STATED PROBLEM 1
Can you repeat, word for word, everything in the entries from the line containing "Click the rightmost" down to and including the line containing "pyautogui.click(x=352, y=481)"?

TEXT SEGMENT
********

# Drill press restoration ( again ! )



## sawtooth-9 (27 May 2022)

About 30 years ago, I came across a Swedish geared head drill press.
I re - built it and it has been great. I replaced all bearings and replaced all the wiring. She has worked beautifully ever since.
The last place we lived had a serious rust environment, so I ( foolishly ) covered her in grease
Now, the grease has solidified ( polymerised ) and the machine is almost "frozen"

Today, I started to strip her down. The grease on the column had turned into "glue" so I took the first layer of "varnish" off with a razor blade.
Took as much as possible off the machine to reduce weight ready to "lay her down" so I can slide off the head.
Having dropped a Multico mortiser on my foot, I will use the tractor to lay down and remove the geared head and then polish the column.

If there is interest, I will follow up and post pics.


----------



## Fitzroy (27 May 2022)

Always interested in tool restorations!


----------



## Bod (27 May 2022)

Oh yes!
More please.

Bod


----------



## sawtooth-9 (29 May 2022)

I don't know how old this machine is, but it was no spring chicken when I first restored it in about 1990. It's a HEAVY cast iron job and have had to lay the press on the ground to remove the head.
I don't have any lifting gear here, so I carefully roped up the "beast" and attached a sling to the top of the column - the other end attached to the bucket on the tractor.
Great theory, which almost worked !
When the head was about 18 inches from the ground, it swung just enough to bash against the DOL starter for the rip saw. Ouch ! Tomorrow I will source a new DOL starter - a bit of an expensive mistake !

********

[Records of locating words and elements]
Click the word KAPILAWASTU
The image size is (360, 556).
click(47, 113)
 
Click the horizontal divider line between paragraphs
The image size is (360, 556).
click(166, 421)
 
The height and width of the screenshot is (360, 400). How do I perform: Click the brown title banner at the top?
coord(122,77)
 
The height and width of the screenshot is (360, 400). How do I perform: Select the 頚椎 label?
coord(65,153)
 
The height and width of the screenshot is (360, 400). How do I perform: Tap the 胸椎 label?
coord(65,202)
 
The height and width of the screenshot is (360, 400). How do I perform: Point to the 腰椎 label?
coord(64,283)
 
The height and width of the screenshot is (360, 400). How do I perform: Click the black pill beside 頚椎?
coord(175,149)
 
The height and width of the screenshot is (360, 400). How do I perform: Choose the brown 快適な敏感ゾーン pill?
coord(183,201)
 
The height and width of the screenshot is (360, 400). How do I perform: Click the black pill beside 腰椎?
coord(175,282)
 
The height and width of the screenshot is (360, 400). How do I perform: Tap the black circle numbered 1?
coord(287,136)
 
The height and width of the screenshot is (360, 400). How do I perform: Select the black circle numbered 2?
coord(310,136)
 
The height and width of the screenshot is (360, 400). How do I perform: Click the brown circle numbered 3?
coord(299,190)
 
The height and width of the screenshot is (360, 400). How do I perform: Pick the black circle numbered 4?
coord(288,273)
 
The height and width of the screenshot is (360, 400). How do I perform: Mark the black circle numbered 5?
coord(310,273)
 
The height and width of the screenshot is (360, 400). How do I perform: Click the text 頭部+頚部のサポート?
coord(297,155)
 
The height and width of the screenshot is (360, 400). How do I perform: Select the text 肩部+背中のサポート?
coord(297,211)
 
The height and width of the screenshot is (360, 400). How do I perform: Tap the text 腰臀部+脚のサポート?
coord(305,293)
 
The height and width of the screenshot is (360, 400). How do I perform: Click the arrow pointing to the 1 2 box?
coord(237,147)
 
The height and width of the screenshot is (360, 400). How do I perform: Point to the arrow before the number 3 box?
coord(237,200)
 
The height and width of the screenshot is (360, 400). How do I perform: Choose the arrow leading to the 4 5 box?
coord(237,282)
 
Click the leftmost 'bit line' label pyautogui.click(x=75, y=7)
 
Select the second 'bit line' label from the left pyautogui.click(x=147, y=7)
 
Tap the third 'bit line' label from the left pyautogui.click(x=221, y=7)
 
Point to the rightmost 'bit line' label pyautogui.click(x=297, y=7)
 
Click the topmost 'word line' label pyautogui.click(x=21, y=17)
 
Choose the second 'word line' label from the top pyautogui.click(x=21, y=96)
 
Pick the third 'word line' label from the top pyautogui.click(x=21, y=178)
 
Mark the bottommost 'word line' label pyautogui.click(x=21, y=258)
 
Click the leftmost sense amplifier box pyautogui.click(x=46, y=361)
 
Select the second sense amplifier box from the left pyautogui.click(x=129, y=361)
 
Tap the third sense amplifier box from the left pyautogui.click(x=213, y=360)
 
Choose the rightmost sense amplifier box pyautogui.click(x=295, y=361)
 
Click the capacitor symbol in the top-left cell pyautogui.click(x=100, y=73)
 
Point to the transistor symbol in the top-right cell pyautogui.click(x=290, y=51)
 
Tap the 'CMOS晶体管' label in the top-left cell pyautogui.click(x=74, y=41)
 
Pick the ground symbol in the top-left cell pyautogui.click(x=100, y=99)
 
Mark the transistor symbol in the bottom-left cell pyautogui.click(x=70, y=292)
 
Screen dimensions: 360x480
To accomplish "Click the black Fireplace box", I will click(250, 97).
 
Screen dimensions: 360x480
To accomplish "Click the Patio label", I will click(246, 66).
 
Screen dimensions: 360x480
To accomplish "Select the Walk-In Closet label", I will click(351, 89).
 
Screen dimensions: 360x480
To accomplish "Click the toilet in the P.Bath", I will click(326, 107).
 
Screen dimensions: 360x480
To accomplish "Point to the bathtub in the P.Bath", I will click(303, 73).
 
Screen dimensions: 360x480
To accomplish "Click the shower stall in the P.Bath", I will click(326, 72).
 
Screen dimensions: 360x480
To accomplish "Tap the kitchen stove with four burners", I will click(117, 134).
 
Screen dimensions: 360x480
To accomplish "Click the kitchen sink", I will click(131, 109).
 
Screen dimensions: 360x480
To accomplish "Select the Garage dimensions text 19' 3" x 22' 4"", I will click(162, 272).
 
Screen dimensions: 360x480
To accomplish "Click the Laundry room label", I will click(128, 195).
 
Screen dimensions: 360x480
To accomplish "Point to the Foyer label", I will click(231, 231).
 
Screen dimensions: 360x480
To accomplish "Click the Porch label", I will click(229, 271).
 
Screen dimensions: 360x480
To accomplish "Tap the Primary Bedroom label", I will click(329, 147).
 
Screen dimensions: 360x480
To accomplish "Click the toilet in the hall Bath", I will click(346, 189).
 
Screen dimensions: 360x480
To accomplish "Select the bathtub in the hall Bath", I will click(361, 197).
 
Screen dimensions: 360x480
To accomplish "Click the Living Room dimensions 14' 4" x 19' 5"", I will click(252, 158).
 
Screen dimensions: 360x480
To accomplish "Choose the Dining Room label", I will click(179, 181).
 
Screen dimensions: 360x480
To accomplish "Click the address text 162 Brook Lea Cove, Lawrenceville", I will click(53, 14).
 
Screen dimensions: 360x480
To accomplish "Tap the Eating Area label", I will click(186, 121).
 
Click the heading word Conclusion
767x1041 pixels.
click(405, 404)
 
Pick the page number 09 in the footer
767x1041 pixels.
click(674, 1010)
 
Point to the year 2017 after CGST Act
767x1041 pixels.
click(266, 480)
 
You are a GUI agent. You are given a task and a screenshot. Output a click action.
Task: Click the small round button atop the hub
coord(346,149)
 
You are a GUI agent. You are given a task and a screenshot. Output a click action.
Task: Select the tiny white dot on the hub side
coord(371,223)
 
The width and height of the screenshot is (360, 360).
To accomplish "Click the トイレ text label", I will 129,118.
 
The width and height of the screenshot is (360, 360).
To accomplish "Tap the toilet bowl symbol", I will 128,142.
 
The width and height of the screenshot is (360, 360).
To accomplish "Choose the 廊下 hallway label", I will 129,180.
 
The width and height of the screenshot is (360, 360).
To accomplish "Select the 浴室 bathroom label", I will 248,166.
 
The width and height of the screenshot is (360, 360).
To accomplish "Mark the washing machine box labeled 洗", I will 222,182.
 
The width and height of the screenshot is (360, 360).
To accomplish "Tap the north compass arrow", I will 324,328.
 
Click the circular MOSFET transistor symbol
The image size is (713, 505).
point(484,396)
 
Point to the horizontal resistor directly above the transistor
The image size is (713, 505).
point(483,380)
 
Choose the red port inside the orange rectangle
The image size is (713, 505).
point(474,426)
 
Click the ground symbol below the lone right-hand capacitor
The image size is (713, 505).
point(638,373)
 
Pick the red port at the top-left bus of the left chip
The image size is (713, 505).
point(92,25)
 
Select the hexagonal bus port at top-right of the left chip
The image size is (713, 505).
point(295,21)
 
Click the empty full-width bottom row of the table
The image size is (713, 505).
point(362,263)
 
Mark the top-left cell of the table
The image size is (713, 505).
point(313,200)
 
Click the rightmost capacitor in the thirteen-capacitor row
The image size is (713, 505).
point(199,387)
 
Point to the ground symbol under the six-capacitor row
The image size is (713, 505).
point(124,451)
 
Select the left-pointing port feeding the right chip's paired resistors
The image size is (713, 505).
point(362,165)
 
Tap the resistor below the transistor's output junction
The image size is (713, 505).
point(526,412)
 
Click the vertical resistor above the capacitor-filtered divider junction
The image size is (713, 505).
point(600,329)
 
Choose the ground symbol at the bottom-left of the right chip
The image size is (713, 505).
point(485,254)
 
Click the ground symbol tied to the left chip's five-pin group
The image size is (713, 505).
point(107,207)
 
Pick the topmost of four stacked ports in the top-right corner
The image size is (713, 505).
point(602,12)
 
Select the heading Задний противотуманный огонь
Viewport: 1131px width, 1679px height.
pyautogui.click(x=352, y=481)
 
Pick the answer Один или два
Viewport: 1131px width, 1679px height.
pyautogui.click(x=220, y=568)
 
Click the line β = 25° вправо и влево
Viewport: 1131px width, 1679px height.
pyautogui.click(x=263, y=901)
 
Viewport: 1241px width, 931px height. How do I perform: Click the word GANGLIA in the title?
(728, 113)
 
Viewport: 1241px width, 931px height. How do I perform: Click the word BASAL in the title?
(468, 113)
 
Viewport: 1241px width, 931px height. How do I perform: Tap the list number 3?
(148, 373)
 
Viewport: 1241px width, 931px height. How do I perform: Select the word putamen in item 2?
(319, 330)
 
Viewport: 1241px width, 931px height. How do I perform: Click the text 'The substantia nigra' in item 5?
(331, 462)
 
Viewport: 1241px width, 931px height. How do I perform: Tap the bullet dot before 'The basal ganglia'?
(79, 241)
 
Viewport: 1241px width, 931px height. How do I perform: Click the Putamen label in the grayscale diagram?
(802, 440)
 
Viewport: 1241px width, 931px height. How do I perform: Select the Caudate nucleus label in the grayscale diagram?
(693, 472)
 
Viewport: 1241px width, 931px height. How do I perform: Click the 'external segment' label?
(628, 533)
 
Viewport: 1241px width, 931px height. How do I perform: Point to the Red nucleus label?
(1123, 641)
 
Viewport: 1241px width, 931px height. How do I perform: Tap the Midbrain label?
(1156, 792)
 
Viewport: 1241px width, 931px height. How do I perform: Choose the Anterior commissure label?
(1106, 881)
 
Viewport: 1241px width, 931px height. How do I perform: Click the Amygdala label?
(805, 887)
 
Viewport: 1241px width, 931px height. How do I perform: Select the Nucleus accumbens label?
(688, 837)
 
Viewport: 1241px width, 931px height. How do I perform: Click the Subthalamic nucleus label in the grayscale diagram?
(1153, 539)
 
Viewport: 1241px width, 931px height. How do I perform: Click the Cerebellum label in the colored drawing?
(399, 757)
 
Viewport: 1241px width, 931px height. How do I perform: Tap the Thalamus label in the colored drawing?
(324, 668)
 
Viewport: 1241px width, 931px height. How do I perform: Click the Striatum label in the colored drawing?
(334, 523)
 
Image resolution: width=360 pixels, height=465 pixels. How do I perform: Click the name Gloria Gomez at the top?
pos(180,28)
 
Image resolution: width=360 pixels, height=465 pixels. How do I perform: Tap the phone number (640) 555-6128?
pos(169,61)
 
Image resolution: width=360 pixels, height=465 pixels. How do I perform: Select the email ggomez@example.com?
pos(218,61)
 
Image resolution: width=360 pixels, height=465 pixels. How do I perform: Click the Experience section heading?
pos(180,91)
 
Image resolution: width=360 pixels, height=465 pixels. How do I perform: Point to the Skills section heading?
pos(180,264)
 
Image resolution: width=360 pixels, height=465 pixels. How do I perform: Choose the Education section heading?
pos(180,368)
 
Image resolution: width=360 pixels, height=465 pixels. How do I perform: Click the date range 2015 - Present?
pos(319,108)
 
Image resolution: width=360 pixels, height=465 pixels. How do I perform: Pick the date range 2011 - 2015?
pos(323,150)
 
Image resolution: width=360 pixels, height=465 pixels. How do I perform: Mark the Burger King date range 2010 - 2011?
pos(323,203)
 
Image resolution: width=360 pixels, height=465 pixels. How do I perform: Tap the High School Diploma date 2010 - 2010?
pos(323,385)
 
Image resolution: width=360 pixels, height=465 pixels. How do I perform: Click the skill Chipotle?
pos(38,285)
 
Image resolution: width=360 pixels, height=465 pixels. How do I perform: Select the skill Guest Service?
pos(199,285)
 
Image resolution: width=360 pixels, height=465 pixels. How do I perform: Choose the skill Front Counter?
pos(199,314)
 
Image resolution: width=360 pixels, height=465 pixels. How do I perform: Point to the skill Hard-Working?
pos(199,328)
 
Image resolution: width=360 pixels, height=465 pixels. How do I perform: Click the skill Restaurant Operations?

********

STATED PROBLEM 2
Can you continue the drill press restoration thread from its last post?

ANSWER 1
Click the rightmost capacitor in the thirteen-capacitor row
The image size is (713, 505).
point(199,387)
 
Point to the ground symbol under the six-capacitor row
The image size is (713, 505).
point(124,451)
 
Select the left-pointing port feeding the right chip's paired resistors
The image size is (713, 505).
point(362,165)
 
Tap the resistor below the transistor's output junction
The image size is (713, 505).
point(526,412)
 
Click the vertical resistor above the capacitor-filtered divider junction
The image size is (713, 505).
point(600,329)
 
Choose the ground symbol at the bottom-left of the right chip
The image size is (713, 505).
point(485,254)
 
Click the ground symbol tied to the left chip's five-pin group
The image size is (713, 505).
point(107,207)
 
Pick the topmost of four stacked ports in the top-right corner
The image size is (713, 505).
point(602,12)
 
Select the heading Задний противотуманный огонь
Viewport: 1131px width, 1679px height.
pyautogui.click(x=352, y=481)

ANSWER 2
Have started the clean up of the column and the base, and will post a couple of pics in the next few days.
At this stage, I have no idea how I will lift the newly painted head onto the column - any suggestions welcome


----------



## sawtooth-9 (29 May 2022)

Before I lowered the Beast, I split the gearbox.
I rebuilt this in the 1990's and it is still in perfect condition. The bearings and gears look good - just re-pack a little fresh grease. I am a little surprised because she has done quite a bit of heavy work over the years.
Have checked out the two speed motor, and the winding resistances and mega is good.
Looks like the Swedes built good machines !


----------



## TFrench (29 May 2022)

Sounds like an arboga or strands? I got the head back on my grimston (english design very similar to an arboga) with an engine crane, but it was on its limit for height. If you've got a stout beam you can get the column under, I would get a small chain block rigged up to lift the head, then move the column under it.


----------



## deema (29 May 2022)

Definitely, pictures and write up please.


----------



## sawtooth-9 (30 May 2022)

TFrench said:


> Sounds like an arboga or strands? I got the head back on my grimston (english design very similar to an arboga) with an engine crane, but it was on its limit for height. If you've got a stout beam you can get the column under, I would get a small chain block rigged up to lift the head, then move the column under it.


It's a Strands
No suitable beams, I will check the lifting height of my engine crane - but I doubt it.
Might have to resort to a couple of local farmers and ladders ! Oh yes, and a couple of cases of beer !


----------



## smugdruggler (30 May 2022)

Yes! Please post pictures.


----------



## sawtooth-9 (3 Jun 2022)

This is a pic of the "smashed" DOL motor starter !


----------



## sawtooth-9 (3 Jun 2022)

Here is the pic of the new DOL. Not a cheap error, but one easily fixed. 10 min of wiring and t


he rip saw lives again !


----------



## sawtooth-9 (3 Jun 2022)

Have started to clean the pillar and base - but interrupted by having to cut down a very heavy dead tree which was ready to fall across the driveway entrance !
We have had some bad weather, so have had to do a fair bit of clearing up after gale force winds and MONTHS of rain
Hopefully, will get back to the workshop soon.
Below are some "bits" ready to strip and re-paint


----------



## sawtooth-9 (14 Jul 2022)

Have chipped off the old paint and painted the base.
Then chipped off all the old paint from the gear head.
The de- rusting was a bit of a challenge - but finally done.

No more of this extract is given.